**Written instruction**
Answer these three questions using the fishing report "Fishing by the Numbers."
1. What was the estimated chinook salmon harvest off Wisconsin ports in 2008?
2. What was the solo catch estimate for the port of Milwaukee, with all species combined?
3. Which port hosted the most charter fishing trips, and how many?

FISHING BY THE NUMBERS
Record-high gas prices at $4 or more per gallon last summer and unusual weather patterns likely contributed to across-the-board decreases in the number of salmon and trout caught off Wisconsin ports in 2008. Reduced salmon stocking levels also may have played a role.
The estimated chinook salmon harvest of 256,796 fell more than 40 percent from the 2007 record of 431,143, while the rainbow trout catch declined by about a third, to 41,552. Still, the "king" catch was better than any year from 1988-2001.
Anglers spent a combined 2.5 million or so hours fishing Lake Michigan and tributaries, down from 3.1 million hours in 2007 and only half of the record effort of 1988. I
t was the least time spent on the water since 2000.
WDNR fisheries supervisor Brad Eggold said chinooks seemed more scattered throughout the water column -- and spent more time far offshore -- than they had in recent years. Additionally, coho salmon success didn't follow its usual pattern of starting off strong in spring near Kenosha and slowly moving northward.
Since the current system of tracking ramp, moored, charter, pier, shore and stream fishing effort began in 1986, anglers have caught an estimated 5.2 million chinooks, 1.87 million cohos, 1.63 million rainbows, 1.21 million lakers and 988,000 brown trout. Last year, more than 650,000 salmon and trout were reeled in.
Combining the catch of all species, the two-port county of Kewaunee produced more than 85,000 fish. The solo ports of Milwaukee (48,712), Port Washington (42,116) and Sheboygan (40,358) had big numbers, while two Manitowoc County ports combined for more than 38,000 fish and four eastern Door County ports added another 36,000-plus. Kenosha's solo estimate was 24,268; Racine's was 21,124.
Algoma hosted the most charter fishing trips at 2,523. Sheboygan (2,377) and Port Washington (2,330) were also extremely popular for guided outings. Kenosha, with 1,132 reported charter trips, was fourth, followed by Sturgeon Bay (885), Kewaunee (850), Two Rivers (633) and Racine (550).

**Data records**
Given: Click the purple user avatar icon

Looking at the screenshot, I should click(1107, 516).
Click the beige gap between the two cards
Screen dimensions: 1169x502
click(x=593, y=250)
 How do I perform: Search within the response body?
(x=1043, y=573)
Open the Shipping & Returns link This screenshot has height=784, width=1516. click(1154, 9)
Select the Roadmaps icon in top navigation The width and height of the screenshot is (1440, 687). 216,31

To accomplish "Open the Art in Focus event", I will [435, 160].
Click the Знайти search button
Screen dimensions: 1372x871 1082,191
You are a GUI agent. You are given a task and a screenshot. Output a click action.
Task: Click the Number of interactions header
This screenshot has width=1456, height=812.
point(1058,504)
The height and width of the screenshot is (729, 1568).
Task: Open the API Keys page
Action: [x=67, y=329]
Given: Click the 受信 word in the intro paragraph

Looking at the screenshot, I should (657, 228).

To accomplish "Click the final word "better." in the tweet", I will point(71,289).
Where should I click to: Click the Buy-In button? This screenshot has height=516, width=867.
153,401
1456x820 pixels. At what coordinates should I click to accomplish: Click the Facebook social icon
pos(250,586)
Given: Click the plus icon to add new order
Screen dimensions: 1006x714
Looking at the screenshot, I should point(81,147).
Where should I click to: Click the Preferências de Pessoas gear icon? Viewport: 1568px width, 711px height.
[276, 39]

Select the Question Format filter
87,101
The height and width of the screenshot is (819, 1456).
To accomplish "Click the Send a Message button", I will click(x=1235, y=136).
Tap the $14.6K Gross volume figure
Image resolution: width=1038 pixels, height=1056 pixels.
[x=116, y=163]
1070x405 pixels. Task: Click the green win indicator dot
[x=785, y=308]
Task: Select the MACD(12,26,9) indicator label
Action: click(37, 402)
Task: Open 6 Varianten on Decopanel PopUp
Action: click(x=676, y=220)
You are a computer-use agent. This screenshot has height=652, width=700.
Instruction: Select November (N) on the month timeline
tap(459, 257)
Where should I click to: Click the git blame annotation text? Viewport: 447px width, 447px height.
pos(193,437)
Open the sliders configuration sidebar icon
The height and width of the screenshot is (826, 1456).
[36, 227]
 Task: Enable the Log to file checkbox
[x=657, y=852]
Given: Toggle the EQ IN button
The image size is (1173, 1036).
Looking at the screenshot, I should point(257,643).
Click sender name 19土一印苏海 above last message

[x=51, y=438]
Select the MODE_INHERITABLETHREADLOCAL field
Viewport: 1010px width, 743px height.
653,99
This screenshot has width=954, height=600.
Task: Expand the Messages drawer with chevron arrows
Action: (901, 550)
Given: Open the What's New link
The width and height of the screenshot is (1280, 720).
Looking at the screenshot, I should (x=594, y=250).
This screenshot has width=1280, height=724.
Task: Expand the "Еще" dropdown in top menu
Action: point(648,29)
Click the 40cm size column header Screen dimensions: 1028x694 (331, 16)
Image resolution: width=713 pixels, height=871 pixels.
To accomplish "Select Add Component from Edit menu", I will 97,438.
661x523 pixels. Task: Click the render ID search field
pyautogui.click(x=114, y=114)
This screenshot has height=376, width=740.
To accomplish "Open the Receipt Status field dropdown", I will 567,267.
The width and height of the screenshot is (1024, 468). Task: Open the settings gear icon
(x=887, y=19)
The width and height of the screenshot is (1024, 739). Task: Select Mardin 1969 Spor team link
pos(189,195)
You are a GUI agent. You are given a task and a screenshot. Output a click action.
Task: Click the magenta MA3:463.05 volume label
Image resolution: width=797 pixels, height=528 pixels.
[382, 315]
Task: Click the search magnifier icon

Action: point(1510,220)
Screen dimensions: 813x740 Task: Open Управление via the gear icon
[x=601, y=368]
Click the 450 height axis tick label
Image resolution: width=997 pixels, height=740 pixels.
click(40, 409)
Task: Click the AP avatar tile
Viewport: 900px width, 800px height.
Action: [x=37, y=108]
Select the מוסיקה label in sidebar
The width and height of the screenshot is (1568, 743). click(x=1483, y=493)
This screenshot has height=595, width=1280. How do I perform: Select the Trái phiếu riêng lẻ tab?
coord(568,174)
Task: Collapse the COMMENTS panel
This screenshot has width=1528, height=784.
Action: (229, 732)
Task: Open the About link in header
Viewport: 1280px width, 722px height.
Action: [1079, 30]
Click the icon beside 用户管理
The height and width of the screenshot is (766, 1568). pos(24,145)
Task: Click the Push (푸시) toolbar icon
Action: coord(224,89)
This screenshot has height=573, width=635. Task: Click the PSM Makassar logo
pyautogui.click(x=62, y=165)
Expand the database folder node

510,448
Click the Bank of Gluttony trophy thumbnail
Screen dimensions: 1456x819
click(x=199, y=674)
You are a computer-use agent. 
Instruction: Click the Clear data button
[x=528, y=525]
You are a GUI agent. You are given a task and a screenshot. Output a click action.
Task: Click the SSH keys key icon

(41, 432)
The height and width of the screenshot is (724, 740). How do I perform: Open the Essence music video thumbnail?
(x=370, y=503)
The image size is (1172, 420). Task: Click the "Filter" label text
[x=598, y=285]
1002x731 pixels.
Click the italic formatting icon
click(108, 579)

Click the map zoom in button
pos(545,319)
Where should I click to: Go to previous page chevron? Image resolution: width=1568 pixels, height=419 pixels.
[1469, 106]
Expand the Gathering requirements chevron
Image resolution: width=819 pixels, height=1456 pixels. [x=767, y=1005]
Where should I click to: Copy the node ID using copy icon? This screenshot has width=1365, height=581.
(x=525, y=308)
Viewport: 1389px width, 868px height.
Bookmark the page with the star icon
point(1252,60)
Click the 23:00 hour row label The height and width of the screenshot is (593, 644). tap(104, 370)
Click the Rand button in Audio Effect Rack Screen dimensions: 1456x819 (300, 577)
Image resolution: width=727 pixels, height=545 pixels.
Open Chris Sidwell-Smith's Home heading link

**Finished task**
1. 256,796
2. 48,712
3. Algoma, with 2,523 trips